Once you reach a certain level of scale, and if you are following this path of organization, then the differences start to become a little bit more clear. And, more importantly, necessary.
In our Sketch trainings, I like to use Office as an example. It’s hard to imagine a software product where scale matters more, right?
Let’s say you’re the product manager responsible for looking at the present/future of Microsoft Office 365. You will be analyzing an entirely different set of milestones than what the product owner should be looking at.
You’re obsessed with all of the customer-facing metrics like:
Because the market (and the product itself) is huge, this simply can’t be the same person who is dealing with teams of teams of developers.
The Office product manager is playing a bigger game, making decisions to win against competitive forces like pricing trends, competitors’ features, and mergers and acquisitions in the market.

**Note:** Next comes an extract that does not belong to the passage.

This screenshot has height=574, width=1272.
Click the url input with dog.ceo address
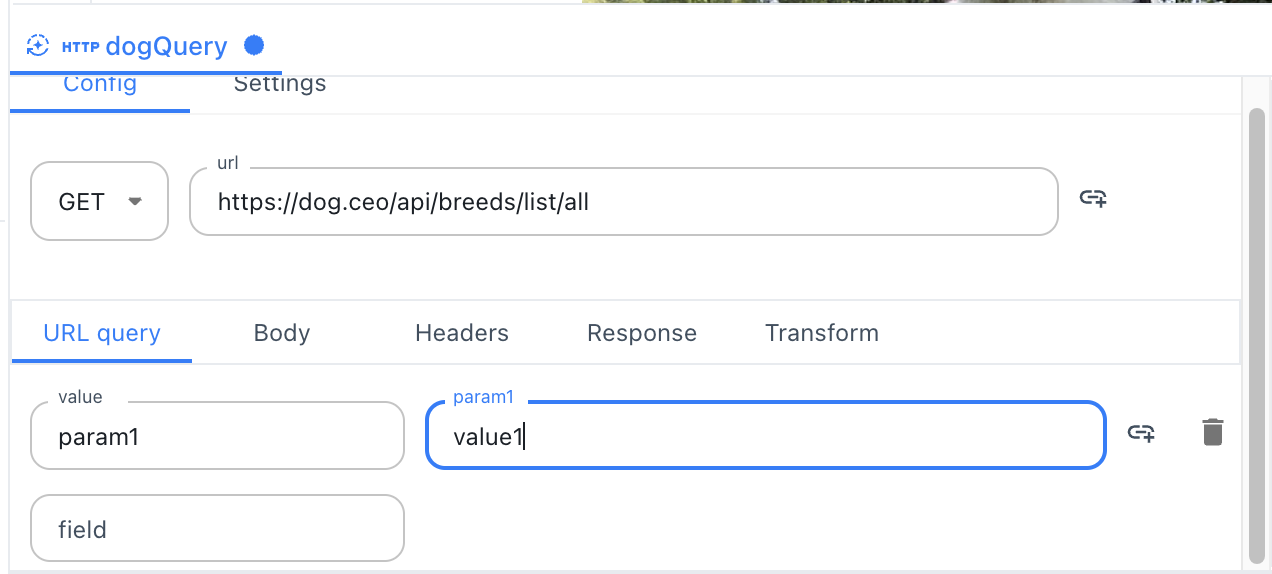coord(622,202)
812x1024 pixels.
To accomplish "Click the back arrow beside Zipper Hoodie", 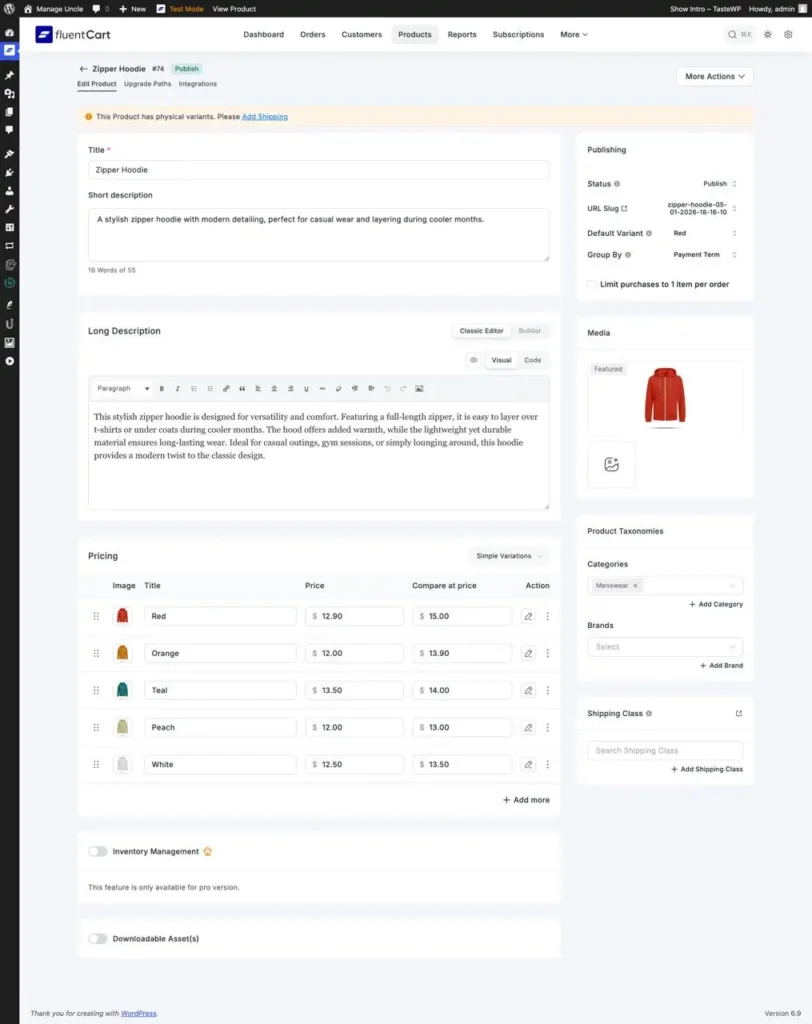I will (84, 69).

Product owners optimize and prioritize features based on the pricing decisions and user targets defined by the product manager. In this use case, assume there’s a product owner focused on Word, another focused on Excel, and another on PowerPoint. When there is that much actual software development going on, those roles should be separated.
That doesn’t mean, even within larger enterprise environments, that they are.
Large companies still try to wedge product development into IT. Which is massively problematic. IT shouldn’t be building products, but that doesn’t stop large companies from shoving anything related to development to IT anyway. There’s still this overarching opinion that if it “deals with technology,” it should belong to IT.
But IT is an initialism that was created decades ago. It stands for Information Technology and is responsible for information systems like Outlook, SAP, and telephony. IT oversees different sets of responsibilities, follows other performance metrics, and requires a very different mindset.
Product technology focuses on the aspect of your business that your users and stakeholders (whether they’re internal or external) interact with. It’s an entirely different discipline, funding model, and so on. Product technology requires a different mentality than “I need to do this as cheaply as possible.” IT is always identified as a cost center. When you’re responsible for that (or any) cost center, you’re going to regard product management resources as a luxury.
But, if what you’re working on is the same thing that’s generating profits (in other words, your profit center instead of your cost center), then your focus will naturally be on benefits and features for your customers.
Product managers should be your conduit to and from your customers and your user base. Product managers are on the lookout for what you should be working on next. Of course, IT can make stuff. But without dedicated product management and ownership (even if that’s one person), your products are never really going to align with what your customers want and need.
The long and short of it looks like this:
The ongoing debate about where the product manager’s role ends and the product owner’s begins isn’t as important as having a designated product role. Dedicated product management and ownership are vital for your process and to sustain modern software development standards, let alone exceed them.
Where does your organization sit on the “needs vs. has” scale of a product manager? Scaling and optimizing the role can be challenging. Let us know how we can help.
*This is where it gets…kinda weird. The new trend in managing baseball teams has the “front office” manager (Mozeliak) playing a much more tactical role in the day-to-day, inning-to-inning decisions of the games. In our world, we’d call that micromanagement. We’ll see where this goes!